28 February
Dear Friends,
This week, I came across this graffiti: “NL has remote control over humans”.
Really? Am I being controlled? From a dark room somewhere? By whom? Rob Jetten? The church? The capitalists around a boardroom table or the CEOs of the big AI companies? To be sure, I stepped left and right a few times, assuring myself of my own free will.
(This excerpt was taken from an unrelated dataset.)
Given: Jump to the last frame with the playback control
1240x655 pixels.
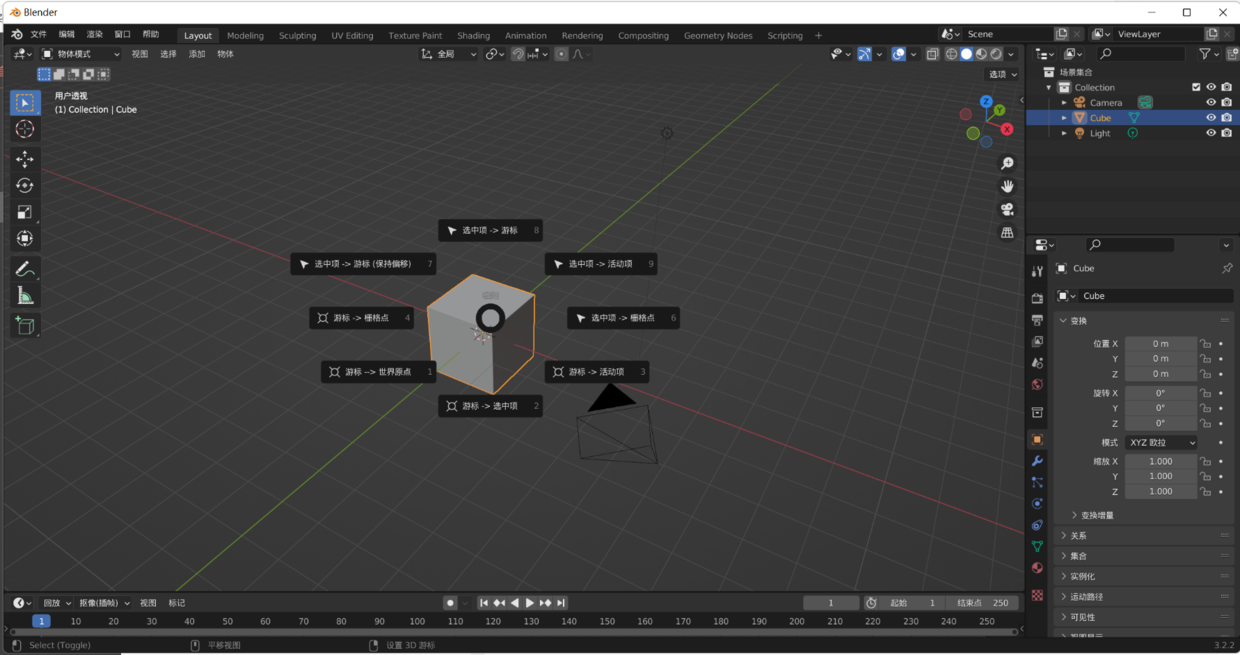Looking at the screenshot, I should click(x=562, y=602).

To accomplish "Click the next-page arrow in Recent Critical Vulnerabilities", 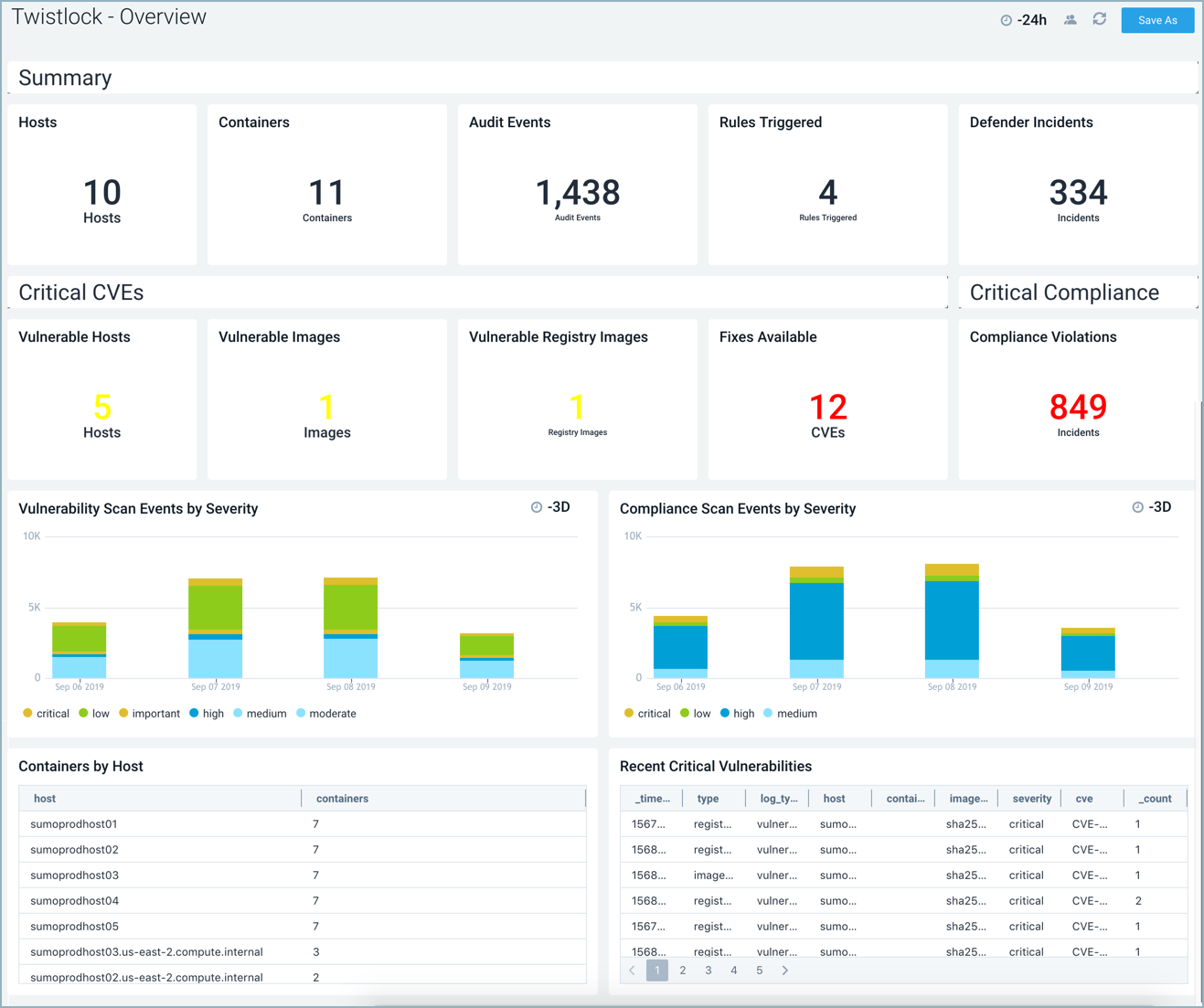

But, seriously, beyond the conspiracy lunacy, the notion of “control” is important theologically—especially during Lent. Fr. Thomas Keating prays his famous welcoming prayer, specifically renouncing control, “Lord, I let go of my desire for power and control”. In his view, the desire for power and control, not unlike the kind that Jesus had to face in the desert, is part of the human condition. It is neither good nor bad. It just is. The problem, however, is that sometimes these desires far exceed their intended purpose. They could “drive us blindly”, and we “…wilfully demand that they supply us with more satisfactions or pleasures than are possible or due us”. Thus, he explains, these desires (control together with the need for security and esteem) can become our “programs for happiness, which can’t possibly work”. It is not so much that some force outside ourselves is controlling us, then, but our desires to be something we’re not. This does not say, though, that we have no control over our lives. In fact, another self-made graffiti artist replied to the one above, saying “your soul, your control”. No doubt, there is deep wisdom in this reply. We do have more control over ourselves, our lives, our world, our politics than we would sometimes wish to admit. It might be easier to blame the imaginary figures with the remote controls than to look inward – where I am I wilfully giving away control and agency too easily? Where do I need to take responsibility?
At the same time, if the first graffiti underplayed human agency, the second might overstate it. Sometimes it legitimately feels like we are spinning out of control, with no power to stop it.
We could think about these two graffiti a lot more, but for now, a simple question: where do you need to reclaim agency during this season of Lent, and where do you need to renounce the desire for control running amok in your heart and mind? If you had to write a reply to both graffiti what would it be?